На московских вещевых рынках жизнь бьет ключом, отсюда «челноки» волокут к вокзалам огромные сумки с товаром, чтобы дома с вьгодой перепродать. Кое-что откровенно огорчило: так, за два дня я не встретил ни одной «норковой кепки». Молодежь, вероятно, в пику нашей барнаульской братве, предпочитает шляпы, вязаные шапочки, либо вообще ходят без головного убора, а вот воспетое «Дубовой Рощей» «счастье над ушами» напрочь игнорируют. Зато, несмотря на холодную погоду, немало молодых людей выглядели прямо-таки изысканно. Последний писк моды – осенние длиннополые пальто и плащи.

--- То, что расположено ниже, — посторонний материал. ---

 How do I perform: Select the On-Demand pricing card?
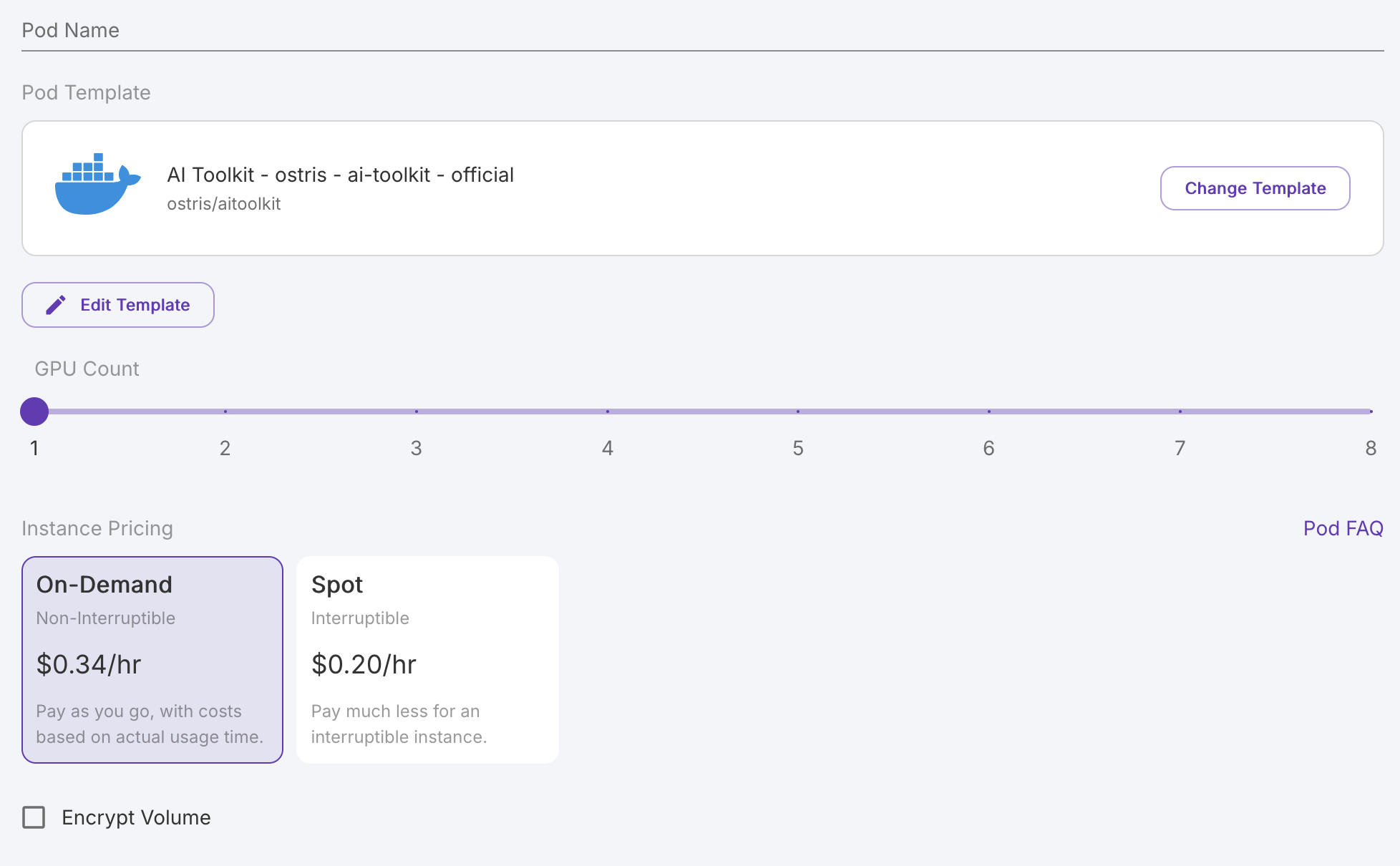point(152,659)
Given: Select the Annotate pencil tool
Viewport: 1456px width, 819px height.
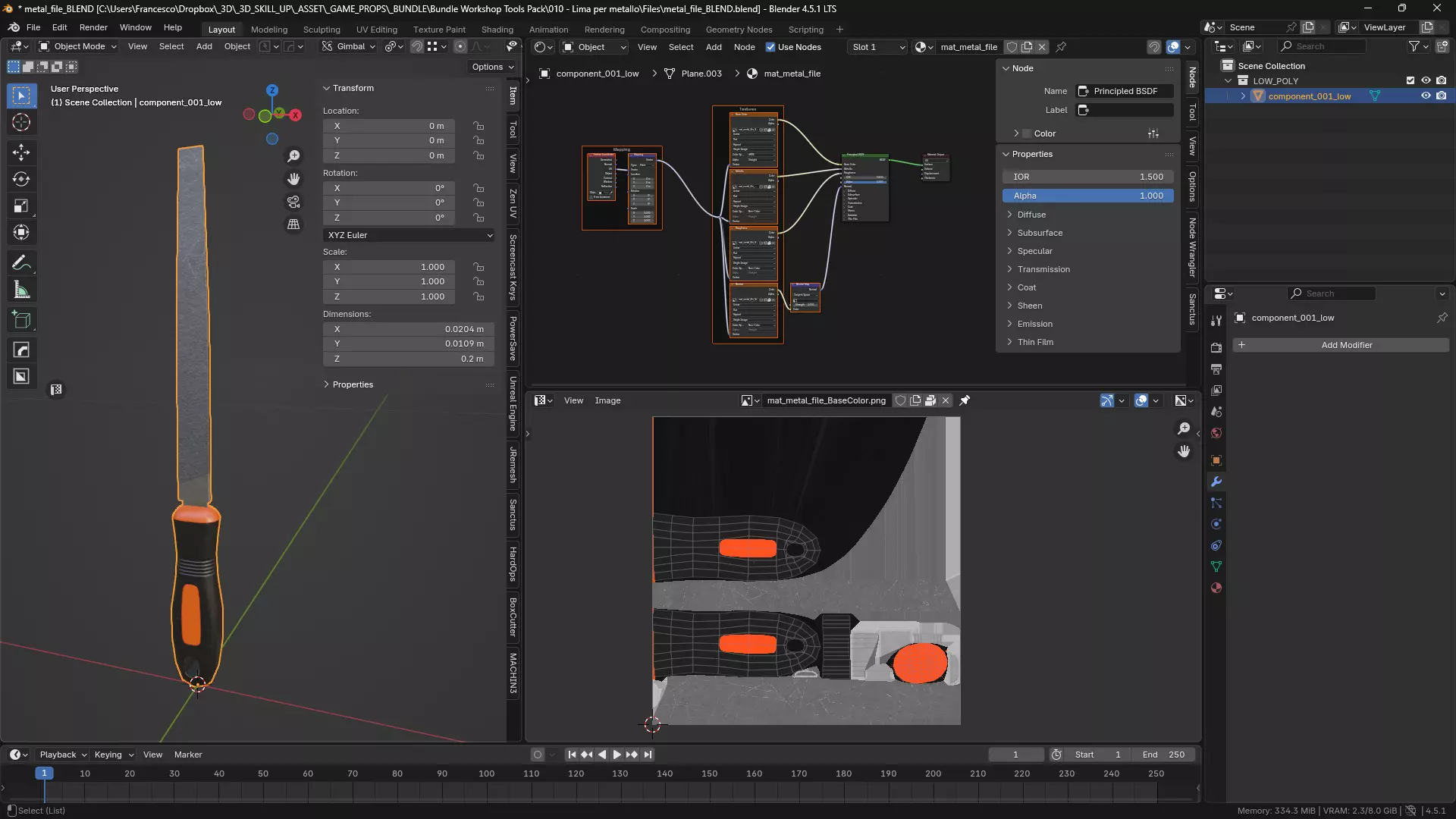Looking at the screenshot, I should click(21, 263).
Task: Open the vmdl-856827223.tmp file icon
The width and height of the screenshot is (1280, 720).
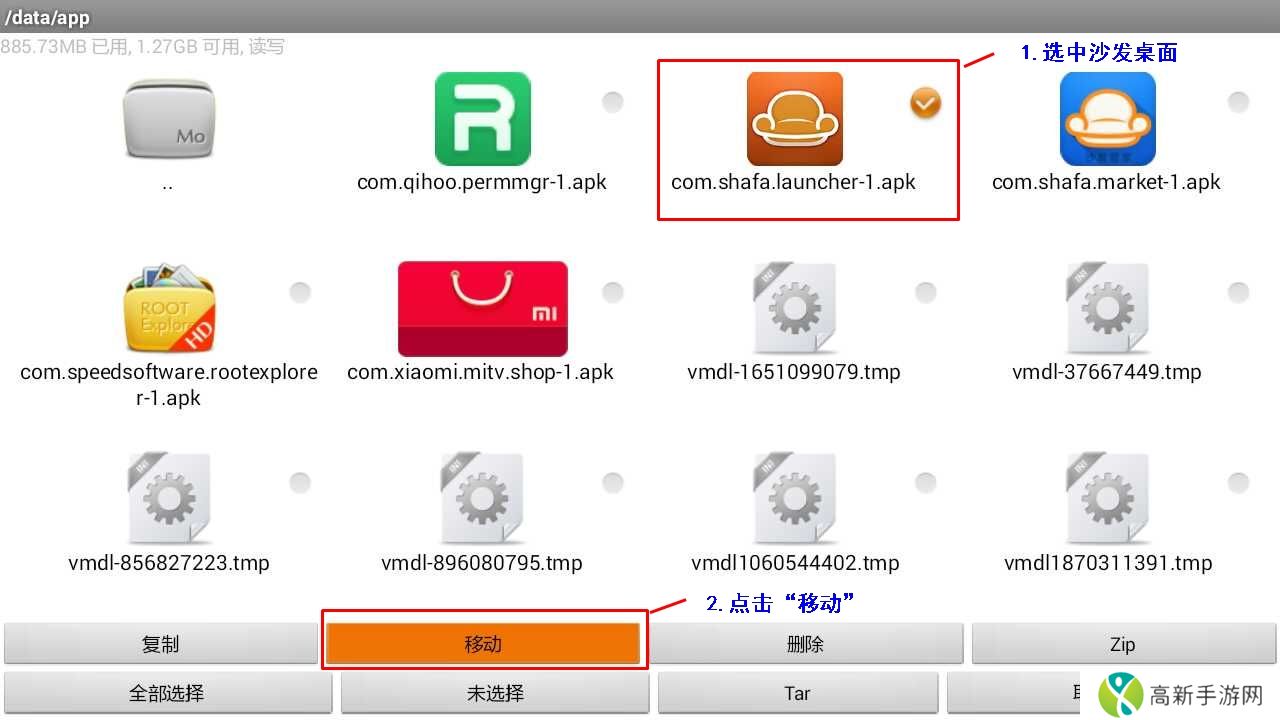Action: click(169, 499)
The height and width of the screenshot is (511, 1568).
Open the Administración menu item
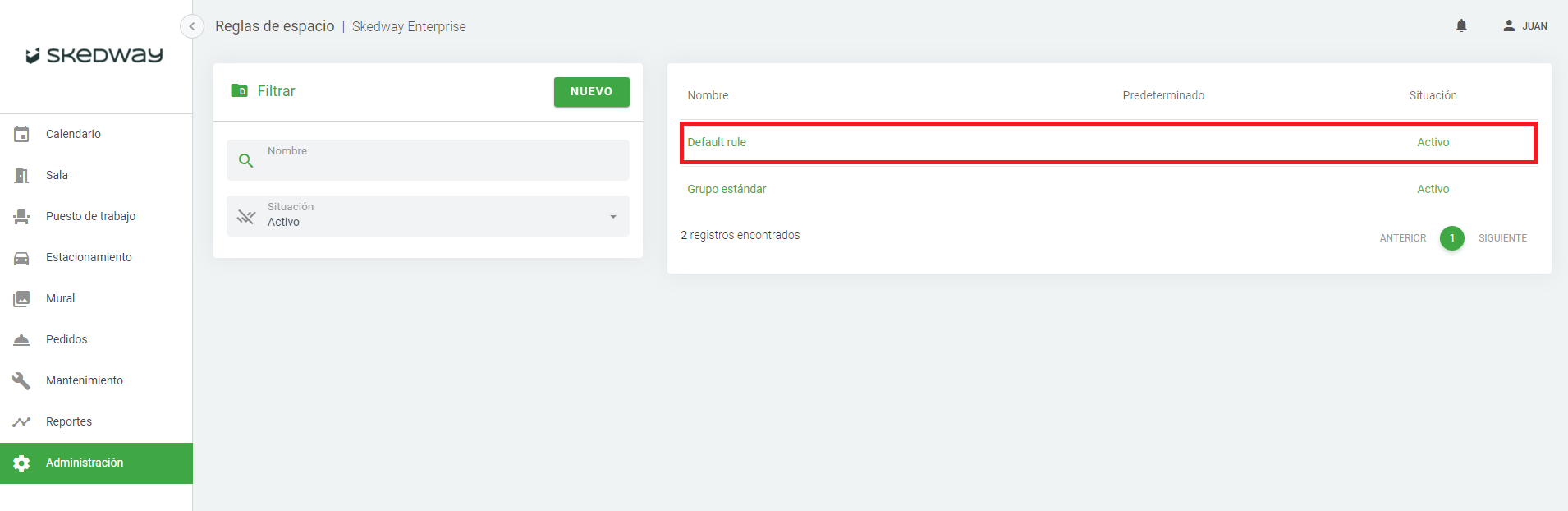coord(85,463)
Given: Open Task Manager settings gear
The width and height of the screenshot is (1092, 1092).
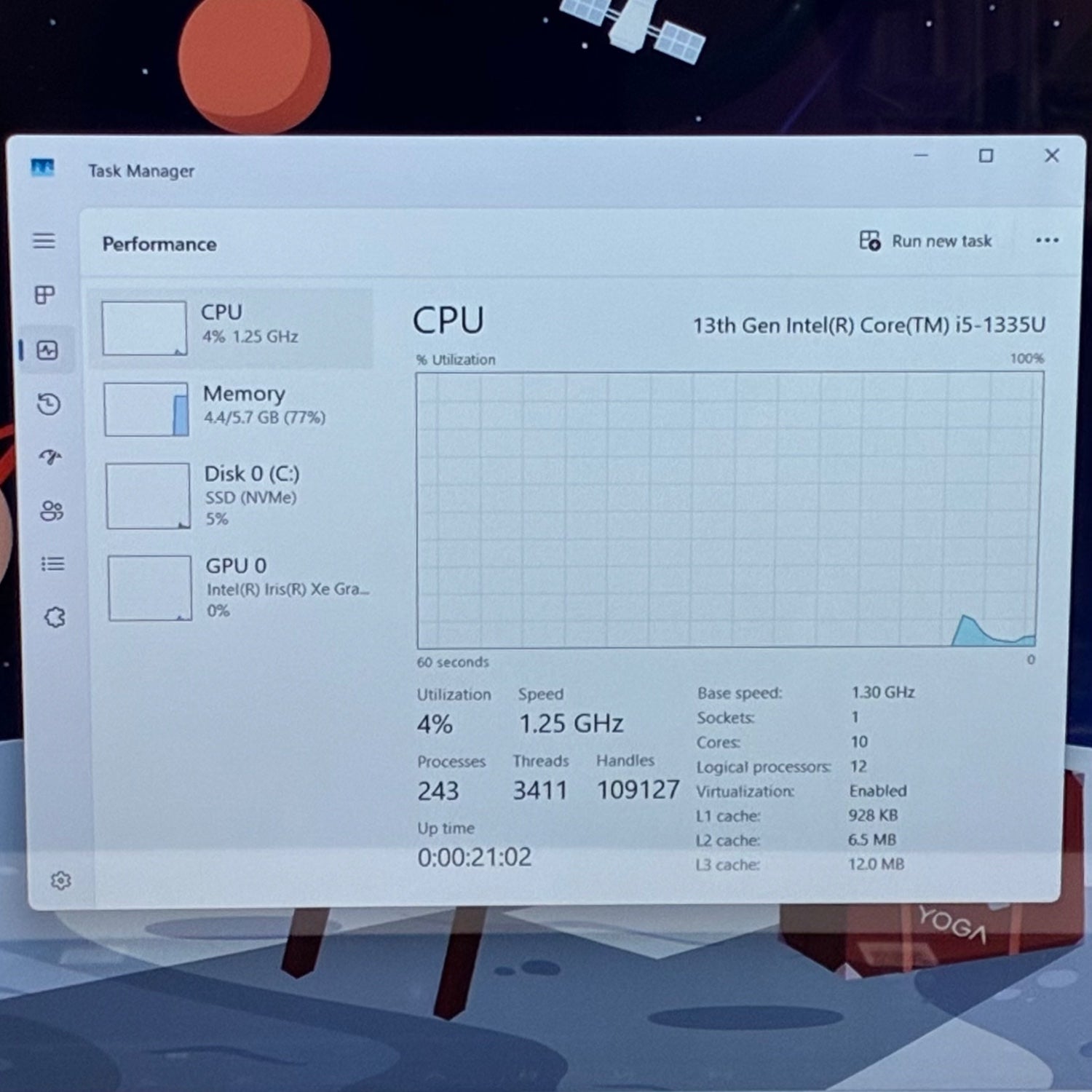Looking at the screenshot, I should pyautogui.click(x=60, y=881).
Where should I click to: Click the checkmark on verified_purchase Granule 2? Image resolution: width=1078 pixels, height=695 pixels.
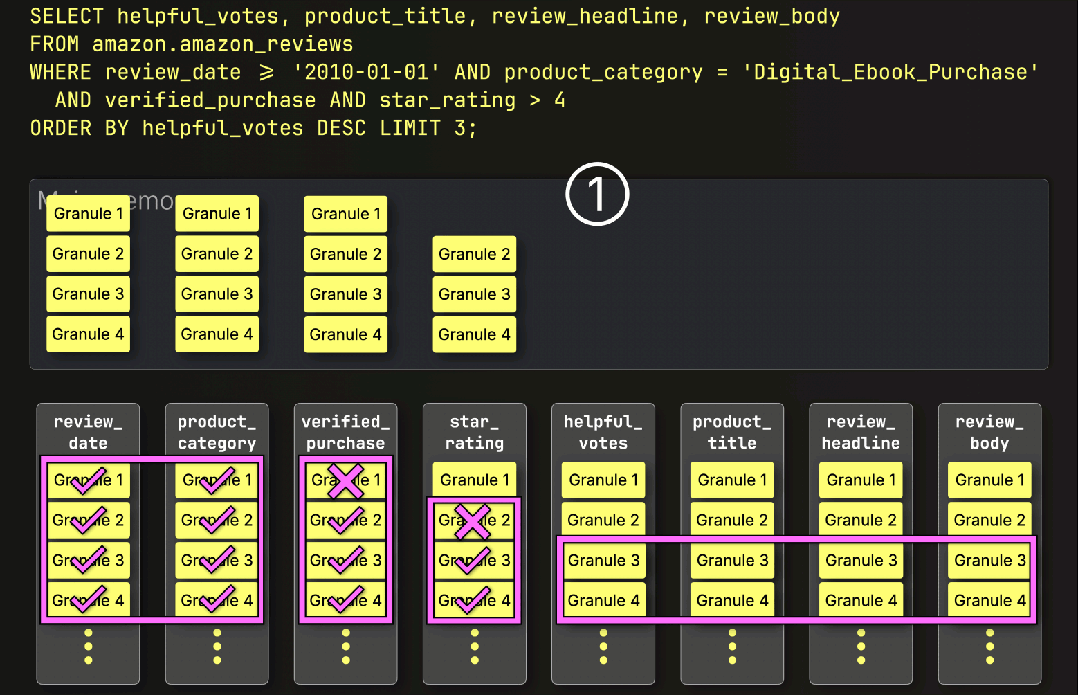click(x=346, y=520)
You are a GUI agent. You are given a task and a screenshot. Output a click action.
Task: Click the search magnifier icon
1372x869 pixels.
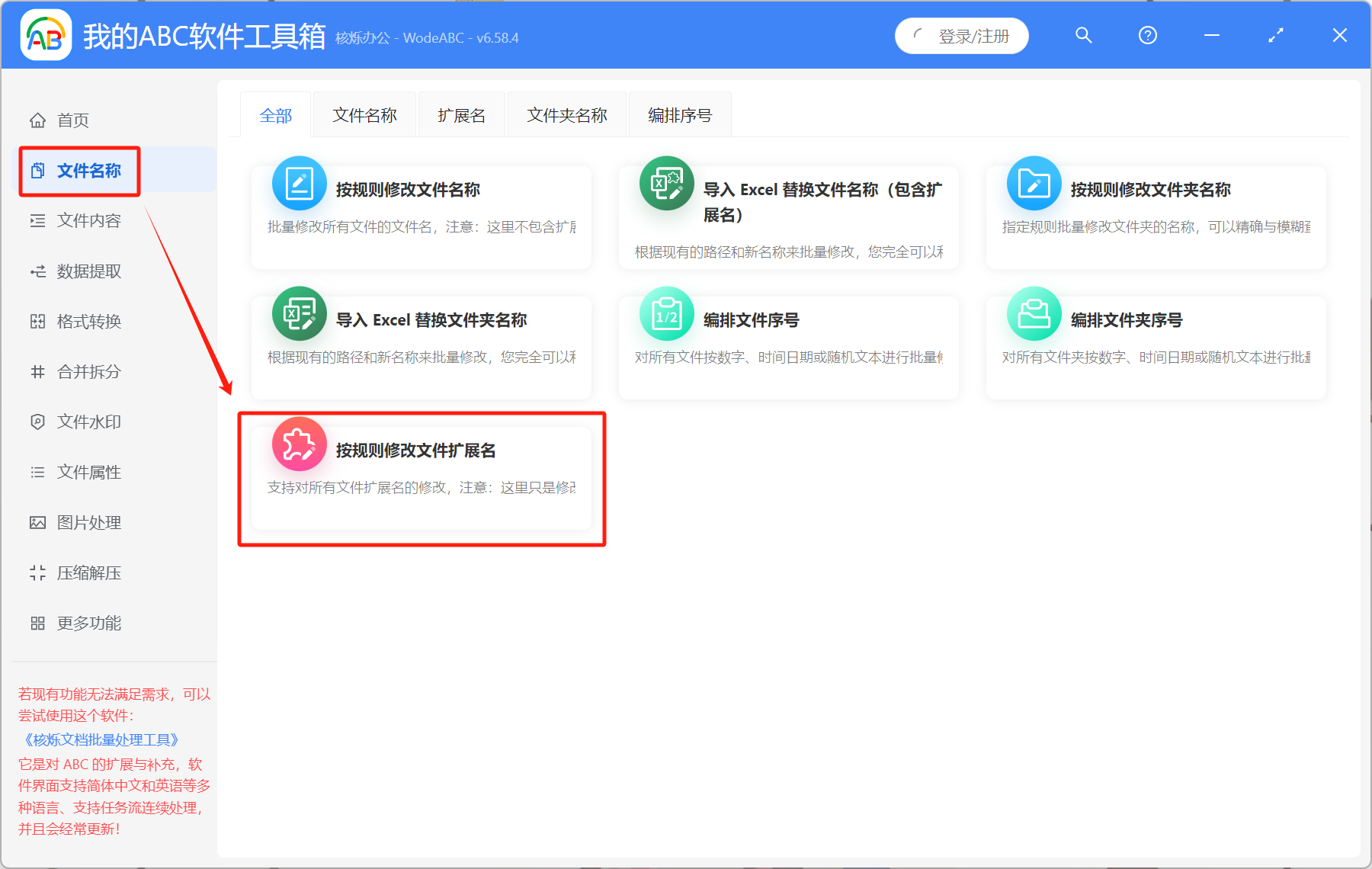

Где-то ученые собираются пикетировать правительство, требуя нормального финансирования науки, о чем сообщают популярные здесь ежедневные газеты «Московский комсомолец» и «Вечерняя Москва». В офисах, напичканных новейшей оргтехникой: компьютерами, факсами, роскошными мебелями, бизнесмены делают деньги, ведя расчеты в баксах – мне пришлось побывать в одной из таких фирм, с трудом преодолев для этого двойной кордон охранников. В ГУМе, некогда воспетом Высоцким, я бродил битый час, тщетно пытаясь разыскать ну хоть один закуток, где продавался бы отечественный товар -сплошные Италия, Германия, Франция, Япония… До слез обидно стало! А так в этот промозглый зимний февральский вечер, когда ветер пронизывал насквозь, было покойно и хорошо. Так однажды я почувствовал себя на диких перевалах Горного Алтая, в долине Башкауса, за Кош-Агачем: мы забрались там в такую чудовищную глушь, где на добрую сотню верст не встретишь ни одного живого человека. И здесь, в этом десятимиллионном Вавилоне, я также был абсолютно один: меня никто не знал, не искал и не ждал. И от этого на мгновенье я почувствовал себя счастливым! Но только на мгновение, на один вечер, поскольку на следующий день было много встреч, был семинар «в неформальной обстановке», т.е. с шампанским и тостами, были знакомства с коллегами. А вечером, в гостинице, заседание было продолжено в еще более «неформальной обстановке» и закончилось братанием и обещаниями новых встреч с новыми друзьями.

Нет, путешествовать, право, не грешно. Особенно полезно это, утверждают, для стрельцов, коим и я являюсь по прихоти рождения. Может, в этом все дело.